START SUPPLIED TEXT

Olavide's unfavorable opinion and that of a commission created for this purpose were transmitted to the Council of Castile, which proposed as the best solution to employ those six thousand settlers in populating "Sierra Morena or other depopulated areas".

It would be a matter of populating the deserted region between Valdepeñas, south of La Mancha, and Bailén, in the northern part of Andalusia. In this way, that enormous extension of mountains, previously exploited and abandoned from the 13th century onwards, would be recovered for agriculture, and the new general road planned in 1761 that would communicate Madrid with Andalusia would be secured. At that time, there was only a road, barely passable for carts, with some inns that were accomplices and coverers of bandits, who were found in those places and robbed and sometimes killed travelers. The Holy Brotherhood was not enough to pursue these criminals. The idea, from the times of Ferdinand VI, was to replace the forest and scrub with crops and establish in the terrain a sedentary population with interest in public safety, for which the population offered by the Bavarian adventurer was useful.

END SUPPLIED TEXT
START DATA TO EXAMINE

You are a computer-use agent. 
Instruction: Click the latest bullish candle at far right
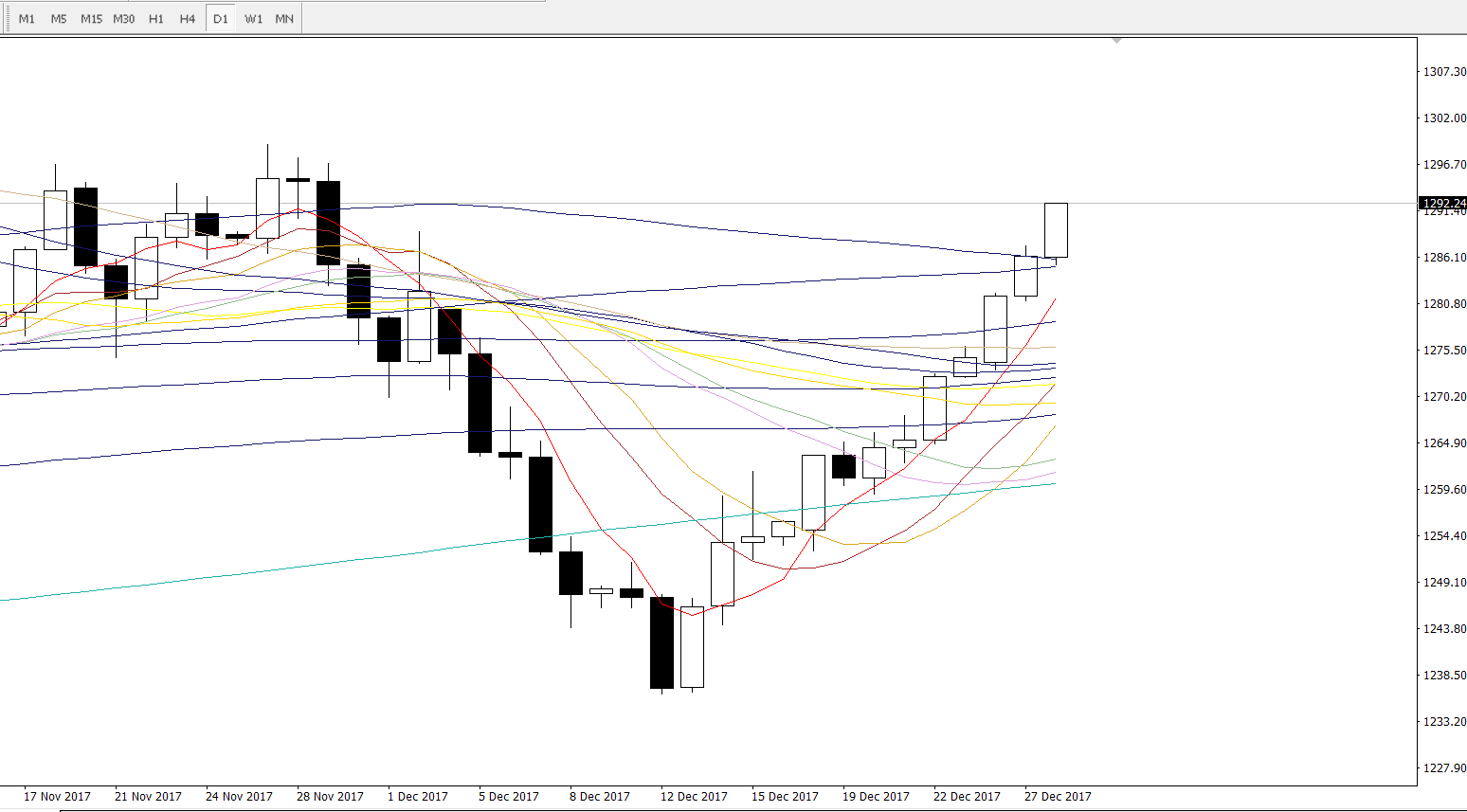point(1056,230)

END DATA TO EXAMINE
START DATA TO EXAMINE

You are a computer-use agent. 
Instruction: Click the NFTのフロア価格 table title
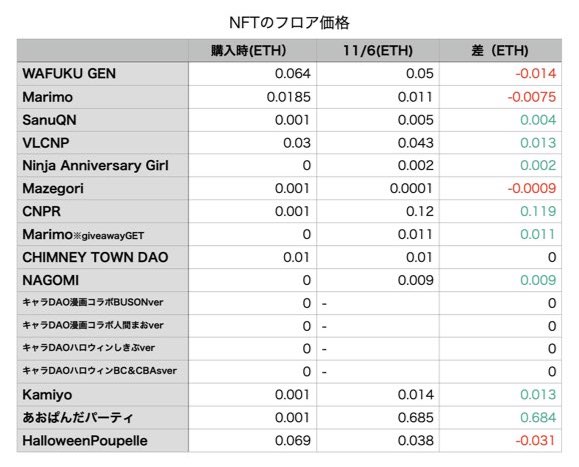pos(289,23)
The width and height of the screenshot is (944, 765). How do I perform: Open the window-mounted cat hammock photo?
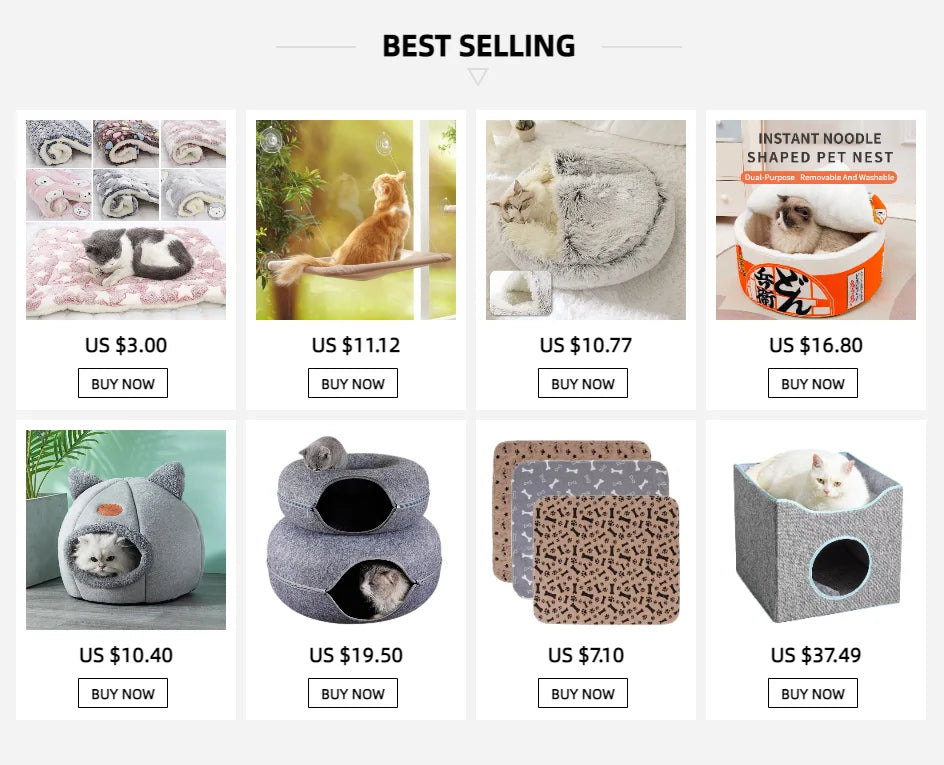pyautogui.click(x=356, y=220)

END DATA TO EXAMINE

**WHAT TO WORK ON**
Write a continuation of the text on settling the Sierra Morena, beginning immediately after its final sentence. The data given above are not needed for this work.

**RESPONSE AREA**
A new agreement with Thürriegel was therefore necessary. On 26 February 1767, the Council of Castile proposed to the sovereign a new draft agreement. This was ratified on 3 March before the chief notary of the council. Thürriegel undertook to recruit six thousand settlers, all Catholics, in Germany and Flanders, and to ensure their transport to Spanish ports. They would live according to Spanish laws but would be provided with clergy who spoke their language. Thürriegel would receive 326 reales for each person who disembarked in Spain and would be invested with the title of colonel. In addition, the Bavarian would be allowed to deliver at will eight titles of captain or lieutenant. These conditions were published in a royal decree of 2 April 1767.

The Council of Castile, presided over by the Count of Aranda, entrusted Pablo de Olavide with the task of directing the colonization. For Pedro Rodríguez de Campomanes, fiscal of the council, to direct the colonies "it is necessary for someone to know how to understand and deal with men and make himself loved and respected by the multitude, of which Don Pablo de Olavide has given proof, in the rapid establishment of the Royal Hospice of San Fernando".

On 22 June 1767 the Madrid Gazette announced the appointment of Pablo de Olavide as superintendent of Nuevas Poblaciones, assistant of Seville and intendant of the Army in Andalusia.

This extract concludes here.